Regardless, the Saints could opt to bring him in and see whether or not he's ready or capable to inherit the team in a time of organizational turnover.

Malik Willis, QB, Liberty - Willis is an exciting prospect with seemingly endless potential. He's is electrifying when he plays, drawing lofty comparisons to superstar quarterbacks like Josh Allen and Lamar Jackson. Wherever Willis ends up, he will almost definitely spend the 2022 season as a backup quarterback, as many of his traits are not yet refined for the NFL level. 

Regardless, there will be plenty of excitement surrounding him, given his boundless potential.

Matt Corral, QB, Ole Miss - Corral has been arguably the most polarizing quarterback prospect in this class. He is undoubtedly skilled, but his physical traits have drawn concern from many scouts and analysts alike. Corral completed 68% of his passes in a breakthrough 2021 campaign, but his diminutive 6-foot stature and thin build has caused some folks to have pause on future as an NFL quarterback, an argument that was enflamed after he injured his leg in the Sugar Bowl. 

Regardless, if the Saints see something in Corral and decide to take him, he would likely enter an immediate competition with Jameis Winston to see if he is Drew Brees' successor to lead the Saints.

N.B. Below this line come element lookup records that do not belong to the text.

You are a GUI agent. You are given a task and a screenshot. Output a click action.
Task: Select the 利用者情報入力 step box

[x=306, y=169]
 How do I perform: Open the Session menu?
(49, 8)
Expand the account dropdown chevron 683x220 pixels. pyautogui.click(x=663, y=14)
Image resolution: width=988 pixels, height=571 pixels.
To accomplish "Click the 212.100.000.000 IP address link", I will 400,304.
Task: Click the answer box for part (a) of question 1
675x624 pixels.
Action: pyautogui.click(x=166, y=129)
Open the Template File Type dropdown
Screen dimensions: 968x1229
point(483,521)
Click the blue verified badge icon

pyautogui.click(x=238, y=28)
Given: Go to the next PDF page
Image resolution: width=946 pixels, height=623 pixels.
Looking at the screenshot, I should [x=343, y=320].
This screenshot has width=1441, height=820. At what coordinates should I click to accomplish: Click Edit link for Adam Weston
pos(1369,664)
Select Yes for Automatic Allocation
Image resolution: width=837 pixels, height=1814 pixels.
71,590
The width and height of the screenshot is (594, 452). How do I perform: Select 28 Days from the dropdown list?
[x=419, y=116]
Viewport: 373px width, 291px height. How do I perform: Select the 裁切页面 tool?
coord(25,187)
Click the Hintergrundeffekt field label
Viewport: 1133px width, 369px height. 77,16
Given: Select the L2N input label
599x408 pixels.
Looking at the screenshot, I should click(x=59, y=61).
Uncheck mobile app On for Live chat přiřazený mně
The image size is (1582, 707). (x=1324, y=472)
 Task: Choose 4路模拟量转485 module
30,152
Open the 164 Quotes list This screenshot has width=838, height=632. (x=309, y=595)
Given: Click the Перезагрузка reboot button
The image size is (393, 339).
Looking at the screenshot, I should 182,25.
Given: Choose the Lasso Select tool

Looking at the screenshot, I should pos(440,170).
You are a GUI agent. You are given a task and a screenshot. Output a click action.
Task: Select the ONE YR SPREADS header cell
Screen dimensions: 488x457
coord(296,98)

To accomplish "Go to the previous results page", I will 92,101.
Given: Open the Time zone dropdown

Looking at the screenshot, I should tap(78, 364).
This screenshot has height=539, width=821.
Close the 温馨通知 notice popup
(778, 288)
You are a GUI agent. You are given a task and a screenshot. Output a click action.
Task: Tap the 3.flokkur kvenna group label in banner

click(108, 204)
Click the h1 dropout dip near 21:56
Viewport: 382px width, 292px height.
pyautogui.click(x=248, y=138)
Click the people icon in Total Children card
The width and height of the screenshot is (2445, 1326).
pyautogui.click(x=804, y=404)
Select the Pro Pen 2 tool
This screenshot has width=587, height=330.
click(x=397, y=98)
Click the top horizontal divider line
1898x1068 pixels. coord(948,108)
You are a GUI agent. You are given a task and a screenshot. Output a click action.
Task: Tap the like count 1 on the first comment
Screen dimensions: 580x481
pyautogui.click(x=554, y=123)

Desmond Ridder, QB, Cincinnati - Ridder has been a fascinating, if not polarizing prospect. Analysts have been all over the map on their evaluations of his future as an NFL quarterback. Some see Ridder as someone who could end up being the best quarterback in this class, given his steady statistical progression over his four-year career at Cincinnati. 

On the other hand, many see him as being too inconsistent, or not NFL caliber in the way he plays. He's similar to the other quarterback prospects, in that he would join the Saints with the lens of becoming the team's prospective heir apparent to Drew Brees. 

Similar to Willis, it seems incredibly likely that he would spend the 2022 season backing up Jameis Winston.